As you probably know, high-end versions of Windows 7 (due later this year) will support an add-on called “XP Mode,” a Virtual Machine which will run applications designed for Windows XP right alongside other apps in Windows 7.
This step was taken primarily to make Windows 7 more attractive to businesses, which often rely on years-old software that will run in XP, but not in Vista or Win7. This is a welcome feature in itself, but I’m more interested in what this could mean for future versions of Windows.
The major factor keeping Windows much the same from version to version is the need to be backward compatible with thousands of programs written for older versions of Windows.
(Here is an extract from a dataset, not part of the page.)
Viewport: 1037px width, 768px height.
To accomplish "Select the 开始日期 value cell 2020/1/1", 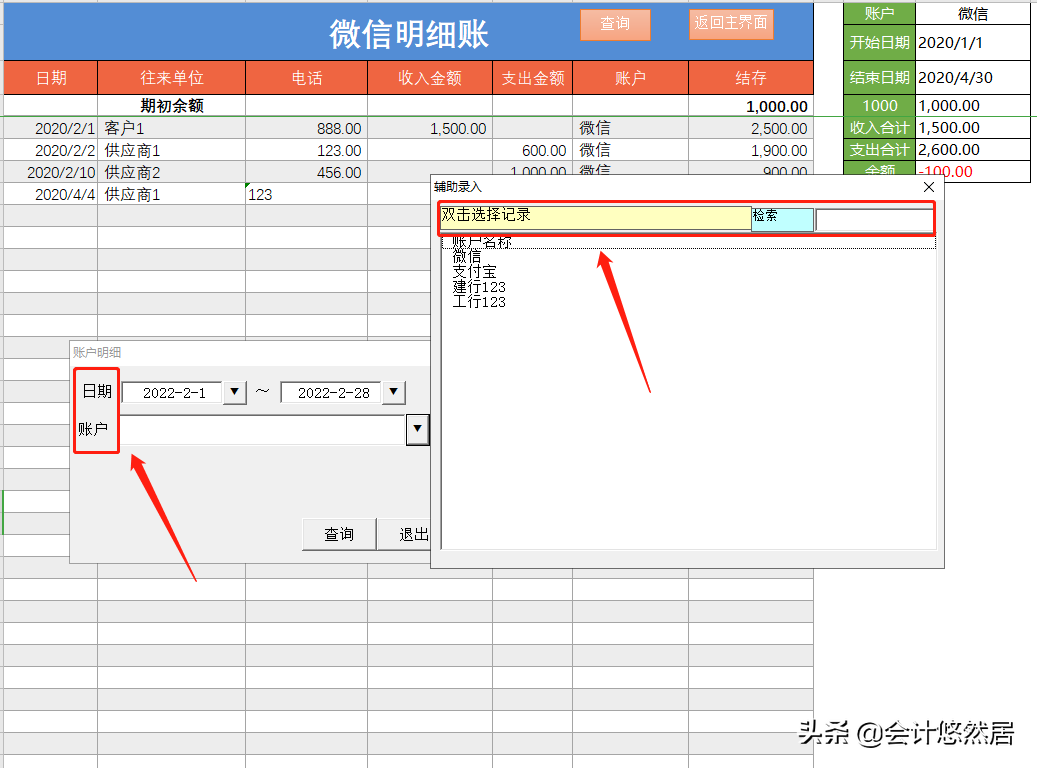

If Windows XP Mode proves successful with real users, Microsoft could finally begin work on a radically different, modernized version of Windows, one not weighed down by previous versions’ code.
By relying on new and improved virtual machines (and next generation multi-core CPUs) to run legacy software side-by-side with new software, Microsoft is free to change Windows however it likes. And Windows could use some ground-up innovation.
Microsoft hasn’t fundamentally changed its PC operating system in years, and in many ways, Windows relies “on technologies that are 30 years old,” according to Galen Hunt, Principal Researcher for the Microsoft Research Operating Systems Group. Imagine the minds at Microsoft being freed from 20th century restraints. Rather than rigging Windows to work with new hardware, support could be included right from the jump.
Microsoft is already working on Windows 8, so I’m not optimistic that it will be the grand departure. But hopefully, Windows 9 might be the version that finally marks the true next-gen jump for Microsoft’s ubiquitous OS.
Perhaps even the name Windows is too last century for what is to come.